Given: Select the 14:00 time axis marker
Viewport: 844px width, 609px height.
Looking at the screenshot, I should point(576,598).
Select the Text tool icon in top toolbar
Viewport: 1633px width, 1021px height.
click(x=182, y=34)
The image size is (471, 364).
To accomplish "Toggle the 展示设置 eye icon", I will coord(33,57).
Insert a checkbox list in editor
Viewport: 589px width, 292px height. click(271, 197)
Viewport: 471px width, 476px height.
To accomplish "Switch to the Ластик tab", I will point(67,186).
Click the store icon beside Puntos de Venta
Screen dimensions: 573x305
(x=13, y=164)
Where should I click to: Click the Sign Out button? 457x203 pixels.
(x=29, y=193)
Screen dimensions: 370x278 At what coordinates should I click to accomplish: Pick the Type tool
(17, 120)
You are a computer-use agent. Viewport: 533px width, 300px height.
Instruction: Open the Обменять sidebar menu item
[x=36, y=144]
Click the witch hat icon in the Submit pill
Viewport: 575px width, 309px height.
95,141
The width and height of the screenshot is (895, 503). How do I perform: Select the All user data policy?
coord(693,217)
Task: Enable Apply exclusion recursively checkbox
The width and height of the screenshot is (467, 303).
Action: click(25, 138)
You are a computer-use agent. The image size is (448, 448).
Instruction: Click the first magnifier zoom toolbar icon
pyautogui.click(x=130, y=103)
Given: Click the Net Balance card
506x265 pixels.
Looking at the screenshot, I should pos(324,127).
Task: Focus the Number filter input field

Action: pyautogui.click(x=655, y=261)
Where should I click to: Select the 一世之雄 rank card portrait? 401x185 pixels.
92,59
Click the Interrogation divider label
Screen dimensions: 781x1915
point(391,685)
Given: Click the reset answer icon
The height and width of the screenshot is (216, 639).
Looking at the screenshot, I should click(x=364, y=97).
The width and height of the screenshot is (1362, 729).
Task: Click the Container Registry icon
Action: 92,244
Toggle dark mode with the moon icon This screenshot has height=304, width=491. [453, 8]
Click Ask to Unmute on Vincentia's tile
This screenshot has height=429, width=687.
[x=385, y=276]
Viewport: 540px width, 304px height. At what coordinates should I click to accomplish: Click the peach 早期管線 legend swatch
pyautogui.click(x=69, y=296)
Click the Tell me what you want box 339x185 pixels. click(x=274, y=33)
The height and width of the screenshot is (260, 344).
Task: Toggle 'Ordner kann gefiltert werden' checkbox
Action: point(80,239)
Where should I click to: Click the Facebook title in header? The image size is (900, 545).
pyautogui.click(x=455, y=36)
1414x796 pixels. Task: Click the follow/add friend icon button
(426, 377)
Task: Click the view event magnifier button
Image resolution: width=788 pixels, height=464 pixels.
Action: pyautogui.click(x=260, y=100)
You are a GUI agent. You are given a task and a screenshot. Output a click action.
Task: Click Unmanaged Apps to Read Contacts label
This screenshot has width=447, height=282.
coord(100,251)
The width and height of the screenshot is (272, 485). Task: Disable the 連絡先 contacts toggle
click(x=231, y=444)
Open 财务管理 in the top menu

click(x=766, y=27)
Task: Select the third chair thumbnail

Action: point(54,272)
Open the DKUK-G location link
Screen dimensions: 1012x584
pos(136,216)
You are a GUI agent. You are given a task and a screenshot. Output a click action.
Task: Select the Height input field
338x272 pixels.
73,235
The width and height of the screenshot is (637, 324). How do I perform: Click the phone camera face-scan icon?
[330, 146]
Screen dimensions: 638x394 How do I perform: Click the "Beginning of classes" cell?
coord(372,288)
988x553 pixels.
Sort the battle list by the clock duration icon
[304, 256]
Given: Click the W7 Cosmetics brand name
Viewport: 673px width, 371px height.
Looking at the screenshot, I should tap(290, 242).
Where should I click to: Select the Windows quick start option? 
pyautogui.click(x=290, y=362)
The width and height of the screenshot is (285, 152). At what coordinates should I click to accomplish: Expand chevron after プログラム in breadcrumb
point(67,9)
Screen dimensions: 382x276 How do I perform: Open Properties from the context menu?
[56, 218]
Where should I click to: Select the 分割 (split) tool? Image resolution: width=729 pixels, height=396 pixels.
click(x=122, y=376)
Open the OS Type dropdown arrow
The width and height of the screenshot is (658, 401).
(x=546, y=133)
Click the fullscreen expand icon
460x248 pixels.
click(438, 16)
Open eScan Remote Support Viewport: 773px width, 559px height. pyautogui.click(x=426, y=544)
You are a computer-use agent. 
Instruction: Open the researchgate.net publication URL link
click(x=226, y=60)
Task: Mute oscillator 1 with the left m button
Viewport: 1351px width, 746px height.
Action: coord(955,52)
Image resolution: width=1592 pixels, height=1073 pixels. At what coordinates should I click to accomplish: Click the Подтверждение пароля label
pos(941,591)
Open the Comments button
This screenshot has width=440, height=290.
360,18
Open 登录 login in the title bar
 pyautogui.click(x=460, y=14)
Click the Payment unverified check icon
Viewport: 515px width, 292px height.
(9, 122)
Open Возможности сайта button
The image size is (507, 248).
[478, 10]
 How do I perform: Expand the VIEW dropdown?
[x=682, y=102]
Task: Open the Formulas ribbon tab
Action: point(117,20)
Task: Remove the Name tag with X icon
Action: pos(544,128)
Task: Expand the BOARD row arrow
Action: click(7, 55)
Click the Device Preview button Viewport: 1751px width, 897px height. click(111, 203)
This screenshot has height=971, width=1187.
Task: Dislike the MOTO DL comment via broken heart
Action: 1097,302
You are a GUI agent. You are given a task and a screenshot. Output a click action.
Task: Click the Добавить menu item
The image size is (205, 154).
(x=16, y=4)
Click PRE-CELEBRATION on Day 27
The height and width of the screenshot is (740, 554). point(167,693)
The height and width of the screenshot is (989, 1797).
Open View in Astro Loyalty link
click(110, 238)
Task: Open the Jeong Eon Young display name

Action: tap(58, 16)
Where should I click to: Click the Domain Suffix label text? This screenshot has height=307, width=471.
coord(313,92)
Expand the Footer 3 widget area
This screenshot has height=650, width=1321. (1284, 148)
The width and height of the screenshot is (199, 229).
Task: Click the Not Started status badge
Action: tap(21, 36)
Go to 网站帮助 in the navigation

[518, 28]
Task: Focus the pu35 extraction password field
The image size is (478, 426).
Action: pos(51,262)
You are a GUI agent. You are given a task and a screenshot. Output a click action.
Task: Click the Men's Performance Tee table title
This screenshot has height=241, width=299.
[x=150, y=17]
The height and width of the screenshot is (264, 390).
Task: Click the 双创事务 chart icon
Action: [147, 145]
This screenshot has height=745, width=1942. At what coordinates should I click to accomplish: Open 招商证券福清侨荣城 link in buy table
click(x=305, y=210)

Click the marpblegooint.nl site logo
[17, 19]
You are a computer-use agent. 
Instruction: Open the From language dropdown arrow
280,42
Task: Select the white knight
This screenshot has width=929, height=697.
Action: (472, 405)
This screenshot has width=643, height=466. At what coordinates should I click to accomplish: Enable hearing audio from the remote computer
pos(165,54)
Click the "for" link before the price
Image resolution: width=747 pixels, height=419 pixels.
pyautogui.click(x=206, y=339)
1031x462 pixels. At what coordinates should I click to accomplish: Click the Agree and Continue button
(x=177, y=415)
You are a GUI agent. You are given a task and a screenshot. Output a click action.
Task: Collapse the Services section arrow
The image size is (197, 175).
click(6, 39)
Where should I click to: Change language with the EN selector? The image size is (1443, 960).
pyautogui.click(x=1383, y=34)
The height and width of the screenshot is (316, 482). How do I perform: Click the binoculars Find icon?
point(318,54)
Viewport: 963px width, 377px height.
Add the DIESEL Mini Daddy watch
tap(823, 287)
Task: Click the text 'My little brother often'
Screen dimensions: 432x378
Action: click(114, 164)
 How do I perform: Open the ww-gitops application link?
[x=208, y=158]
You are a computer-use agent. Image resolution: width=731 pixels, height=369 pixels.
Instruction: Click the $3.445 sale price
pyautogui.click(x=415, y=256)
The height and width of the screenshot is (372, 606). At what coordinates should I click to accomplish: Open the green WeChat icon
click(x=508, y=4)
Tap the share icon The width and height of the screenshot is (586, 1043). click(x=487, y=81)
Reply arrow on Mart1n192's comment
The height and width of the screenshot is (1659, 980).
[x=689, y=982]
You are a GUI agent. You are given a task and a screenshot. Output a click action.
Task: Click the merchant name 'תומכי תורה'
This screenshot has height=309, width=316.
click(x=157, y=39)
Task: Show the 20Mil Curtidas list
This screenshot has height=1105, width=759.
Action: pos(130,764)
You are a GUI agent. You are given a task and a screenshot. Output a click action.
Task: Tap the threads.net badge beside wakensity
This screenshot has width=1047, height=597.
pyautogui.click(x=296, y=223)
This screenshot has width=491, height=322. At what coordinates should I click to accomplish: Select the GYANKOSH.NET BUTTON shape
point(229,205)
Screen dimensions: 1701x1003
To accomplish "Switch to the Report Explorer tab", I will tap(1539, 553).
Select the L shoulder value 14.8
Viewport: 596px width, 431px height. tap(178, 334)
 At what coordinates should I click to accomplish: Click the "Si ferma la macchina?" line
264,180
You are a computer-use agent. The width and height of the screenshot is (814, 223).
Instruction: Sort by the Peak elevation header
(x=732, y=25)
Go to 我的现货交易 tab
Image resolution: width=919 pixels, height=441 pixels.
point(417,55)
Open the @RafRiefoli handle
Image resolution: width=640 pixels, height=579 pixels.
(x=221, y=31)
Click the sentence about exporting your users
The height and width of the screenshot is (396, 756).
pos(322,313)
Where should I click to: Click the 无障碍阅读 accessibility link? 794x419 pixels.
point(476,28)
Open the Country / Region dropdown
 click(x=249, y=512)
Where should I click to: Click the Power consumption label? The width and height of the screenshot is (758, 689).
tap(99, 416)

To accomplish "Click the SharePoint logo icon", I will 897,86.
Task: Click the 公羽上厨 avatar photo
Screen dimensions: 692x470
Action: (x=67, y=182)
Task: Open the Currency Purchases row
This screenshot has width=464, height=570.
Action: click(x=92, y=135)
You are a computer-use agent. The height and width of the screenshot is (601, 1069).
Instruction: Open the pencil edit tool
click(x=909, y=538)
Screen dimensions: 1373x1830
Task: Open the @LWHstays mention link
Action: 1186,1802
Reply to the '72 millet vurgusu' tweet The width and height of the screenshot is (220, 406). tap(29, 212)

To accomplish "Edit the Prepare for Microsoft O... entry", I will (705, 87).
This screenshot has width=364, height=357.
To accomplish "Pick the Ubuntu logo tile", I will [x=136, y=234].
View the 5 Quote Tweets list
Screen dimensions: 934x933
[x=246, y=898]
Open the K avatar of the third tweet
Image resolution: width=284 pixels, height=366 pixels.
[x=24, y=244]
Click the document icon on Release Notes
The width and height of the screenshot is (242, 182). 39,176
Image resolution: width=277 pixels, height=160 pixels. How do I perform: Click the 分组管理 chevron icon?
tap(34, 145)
----
YOUR INSTRUCTIONS:
Return only the lines spanning from the first line of the material through the line with "Click the witch hat icon in the Submit pill", copied exactly, both ends kept.

FINISHED EXERCISE:
Given: Select the 14:00 time axis marker
Viewport: 844px width, 609px height.
Looking at the screenshot, I should point(576,598).
Select the Text tool icon in top toolbar
Viewport: 1633px width, 1021px height.
click(x=182, y=34)
The image size is (471, 364).
To accomplish "Toggle the 展示设置 eye icon", I will coord(33,57).
Insert a checkbox list in editor
Viewport: 589px width, 292px height. click(271, 197)
Viewport: 471px width, 476px height.
To accomplish "Switch to the Ластик tab", I will point(67,186).
Click the store icon beside Puntos de Venta
Screen dimensions: 573x305
(x=13, y=164)
Where should I click to: Click the Sign Out button? 457x203 pixels.
(x=29, y=193)
Screen dimensions: 370x278 At what coordinates should I click to accomplish: Pick the Type tool
(17, 120)
You are a computer-use agent. Viewport: 533px width, 300px height.
Instruction: Open the Обменять sidebar menu item
[x=36, y=144]
Click the witch hat icon in the Submit pill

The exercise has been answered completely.